Message formats prescribed in the HL7 encoding rules consist of data fields that are of variable length and separated by a field separator character. Rules describe how the various data types are encoded within a field and when an individual field may be repeated. The data fields are combined into logical groupings called segments. Segments are separated by segment separator characters. Each segment begins with a three-character literal value that identifies it within a message. Segments may be defined as required or optional and may be permitted to repeat. Individual data fields are found in the message by their position within their associated segments.
All data is represented as displayable characters from a selected character set. The ASCII displayable character set (hexadecimal values between 20 and 7E, inclusive) is the default character set unless modified in the MSH header segment. The field separator is required to be chosen from the ASCII displayable character set. All the other special separators and other special characters are also displayable characters, except that the segment separator is the ASCII Carriage Return character.
(1) There is nothing intrinsic to HL7 version 2.3 or ASTM 1238 that restricts the legal data set to the printable ASCII characters. The former restriction was imposed to accommodate the limitations of many existing communication systems. Some existing systems would misinterpret some eight-bit characters as flow control characters instead of data. Others would strip off the eighth bit.
(2) The European community (EC) has a need for printable characters (for example, the German oe, the French accent grave) that are not within the above defined restricted data set. The personal computer market accommodates these alphabetic characters by assigning them to codes between 128 and 256, but it does this in many different ways. ISO 8859 is a 256-character set that does include all of the needed European letters and is a candidate for the European standards group. Where the Europeans define an eight-bit character set specification, HL7 will accept this data set in environments that require it, and can use it without complications.
(3) Multi-character Codes:
(a) UNICODE - When communicants use UNICODE, and all characters are represented by the same number of bytes, all delimiters will be single characters of the specified bytes length, and the Standard applies just as it does for single-byte length, except that the length of the characters may be greater than one byte.

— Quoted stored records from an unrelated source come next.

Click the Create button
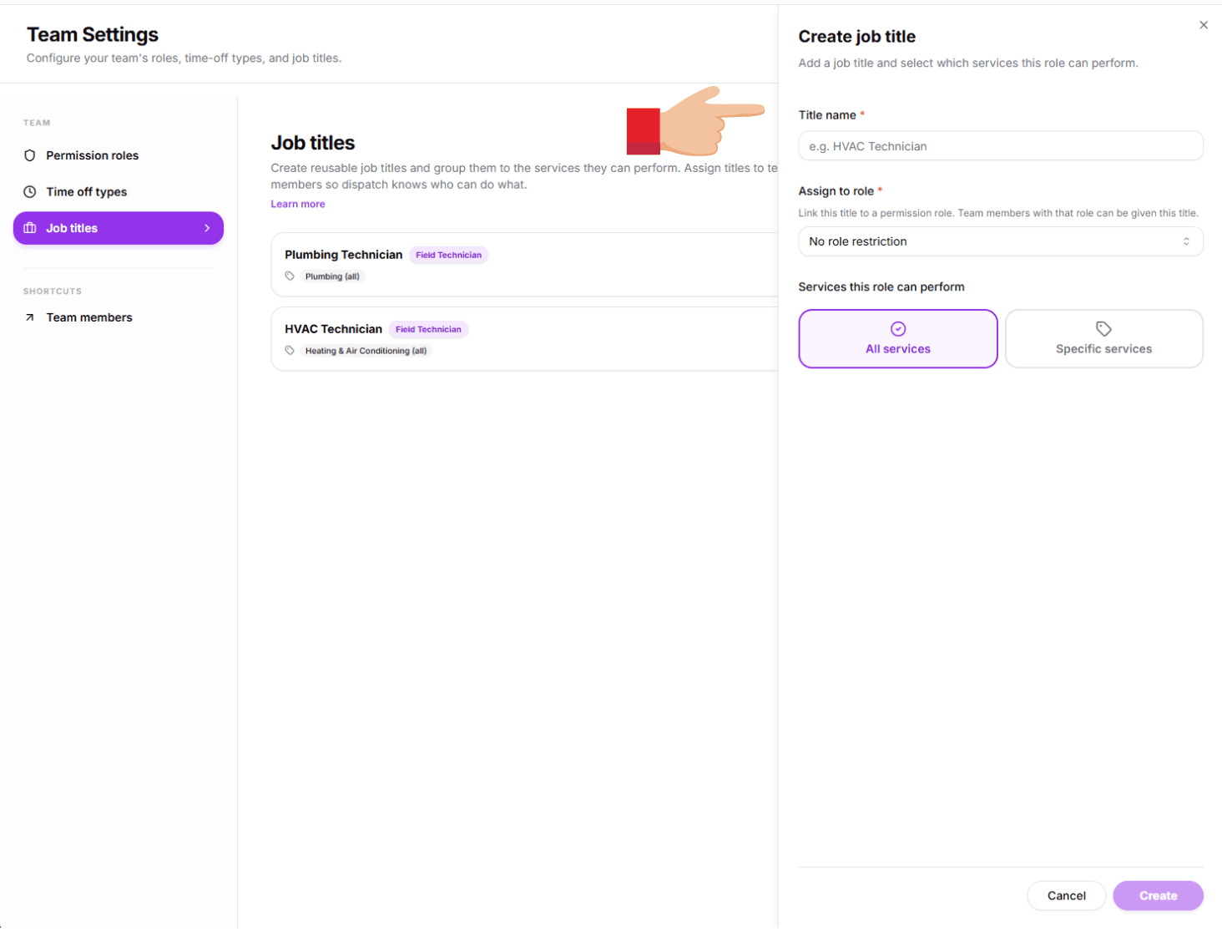 coord(1158,895)
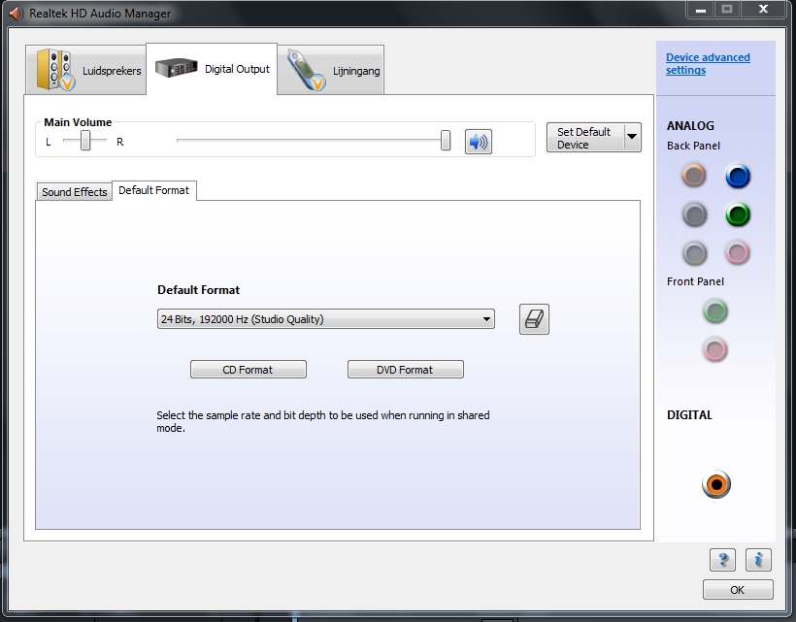Click the L/R balance slider handle
This screenshot has width=796, height=622.
tap(86, 142)
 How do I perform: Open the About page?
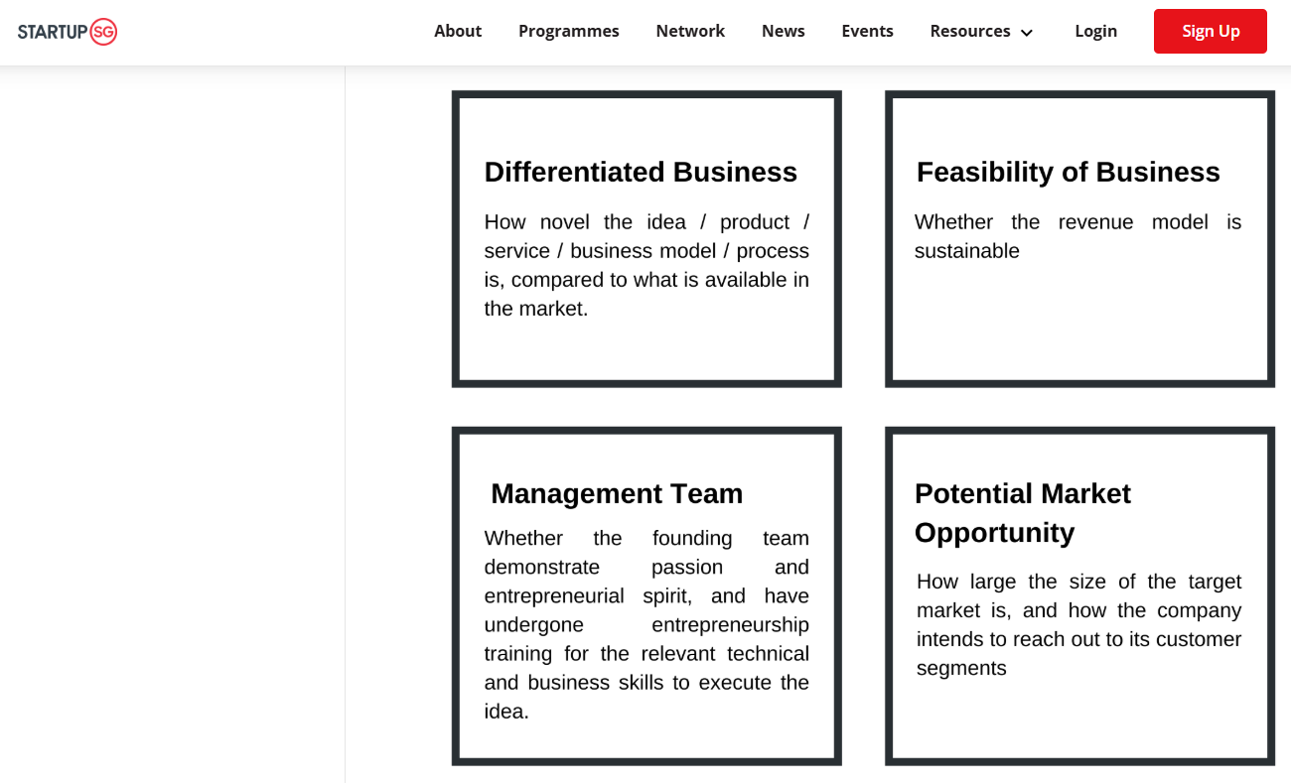458,32
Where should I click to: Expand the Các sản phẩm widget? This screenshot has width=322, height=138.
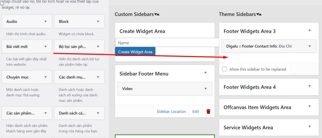(x=46, y=113)
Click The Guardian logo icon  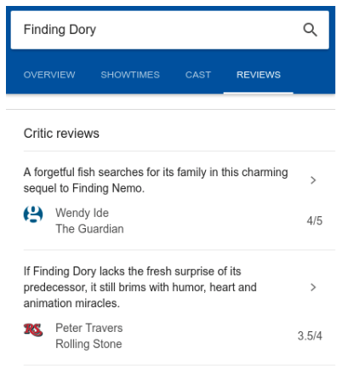33,214
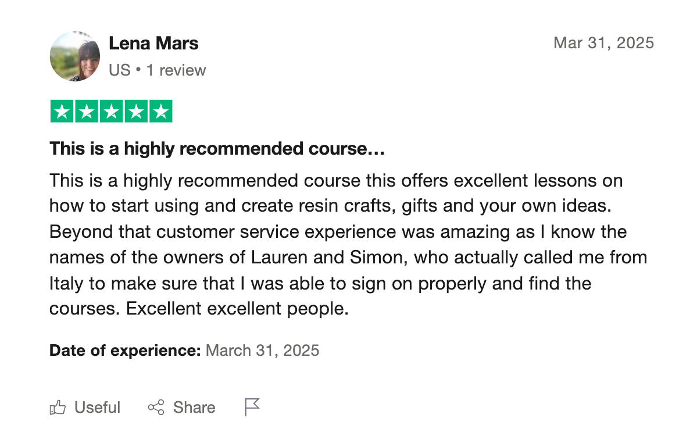Viewport: 697px width, 439px height.
Task: Click the '1 review' count text
Action: click(x=176, y=70)
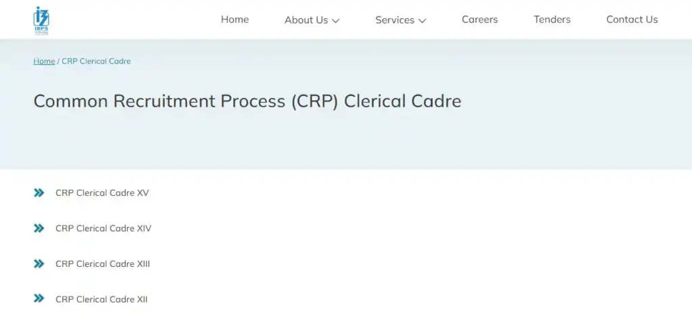692x329 pixels.
Task: Click double-arrow icon beside CRP Clerical Cadre XII
Action: click(x=39, y=299)
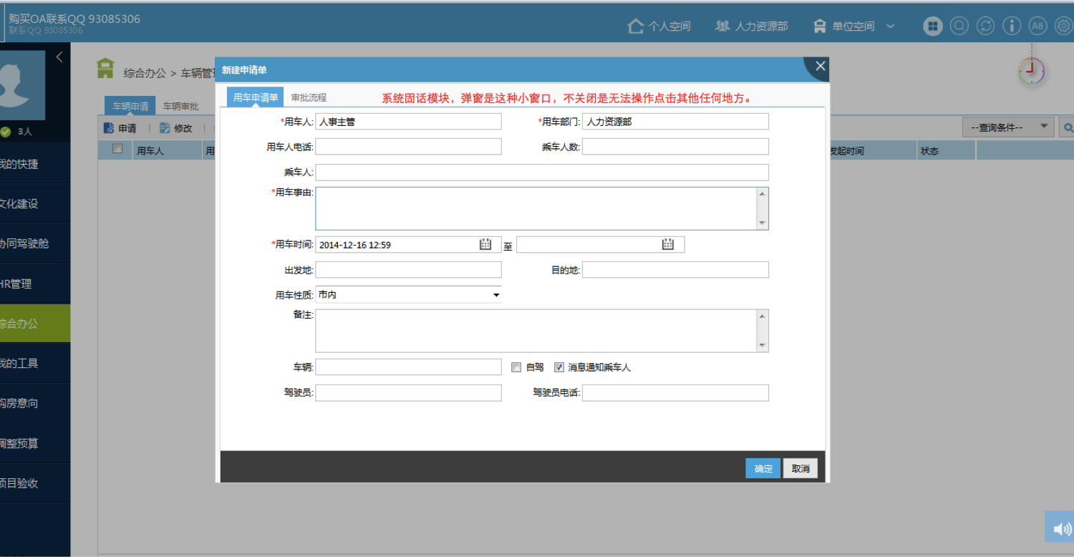The image size is (1074, 557).
Task: Uncheck the 消息通知乘车人 checkbox
Action: 559,367
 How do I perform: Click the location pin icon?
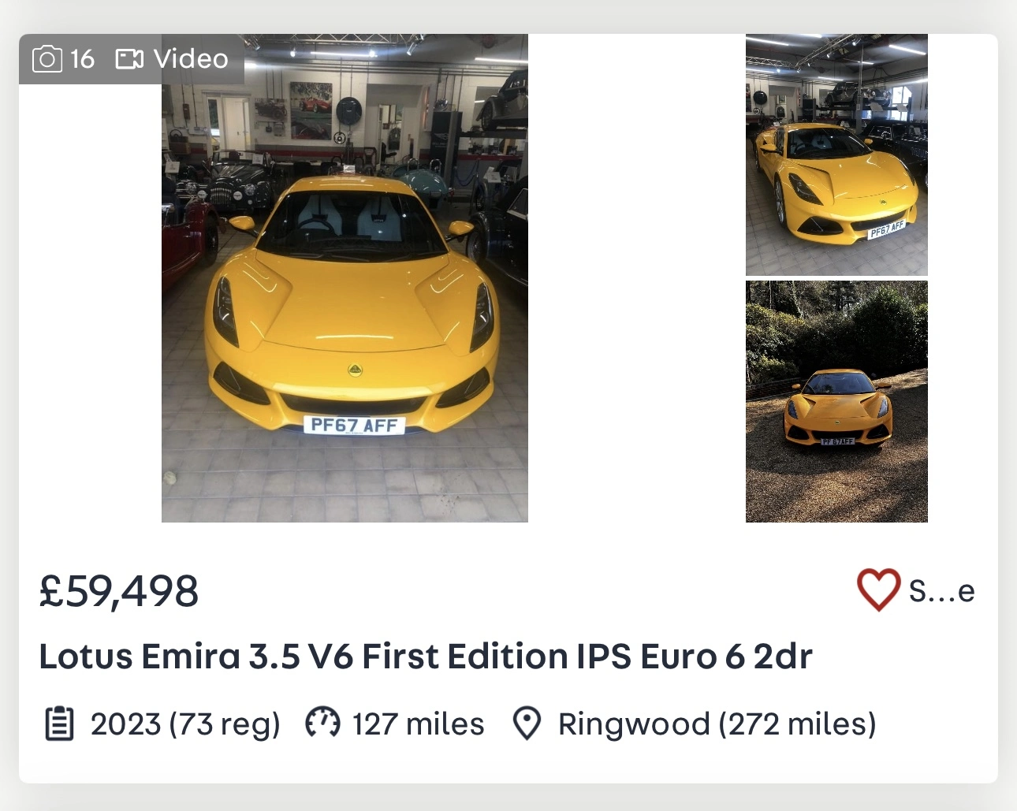click(x=527, y=723)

(b) JIS X 0202 - ISO 2022 provides an escape sequence for switching among different character sets and among single-byte and multi-byte character representations. Japan has adopted ISO 2022 and its escape sequences as JIS X 0202 in order to mix Kanji and ASCII characters in the same message. Both the single- and multiple-byte characters use only the low order 7 bits in JIS Kanji code with JIS X 0202 in order to ensure transparency over all standard communication systems. When HL7 messages are sent as JIS X 0202, all HL7 delimiters must be sent as single-byte ASCII characters, and the escape sequence from ASCII to Kanji and back again must occur within delimiters. In most cases the use of Kanji will be restricted to text fields.
There are other parts of the JIS X series that support Katakana (JIS X 0201/ISO IR 13), Romaji (JIS X 0201/ISO IR 14) and Kanji (JIS X 0208/ISO IR 87) and JIS X 0212/ISO IR 159) that can be used in HL7 messages in the same manner as JIS X 0202.
(c) In the case that a single country uses conflicting rules for representing multi-byte characters, it is up to the communicants to ensure that they are using the same set of rules.
The encoding rules distinguish between data fields that have the null value and those that are not present. The former are represented by two adjacent quotation marks, the latter by no data at all (i.e., two consecutive separator characters.) The distinction between null values and those that are not present is important when a record is being updated. In the former case the field in the database should be set to null; in the latter case it should retain its prior value. The encoding rules specify that if a receiving application cannot deal with a data field not being present, it should treat the data field as present but null.
The encoding rules specify that a receiving application should ignore fields that are present in the message but were not expected rather than treat such a circumstance as an error. For more information on fields and encoding rules, see Section 2.6 and 2.10.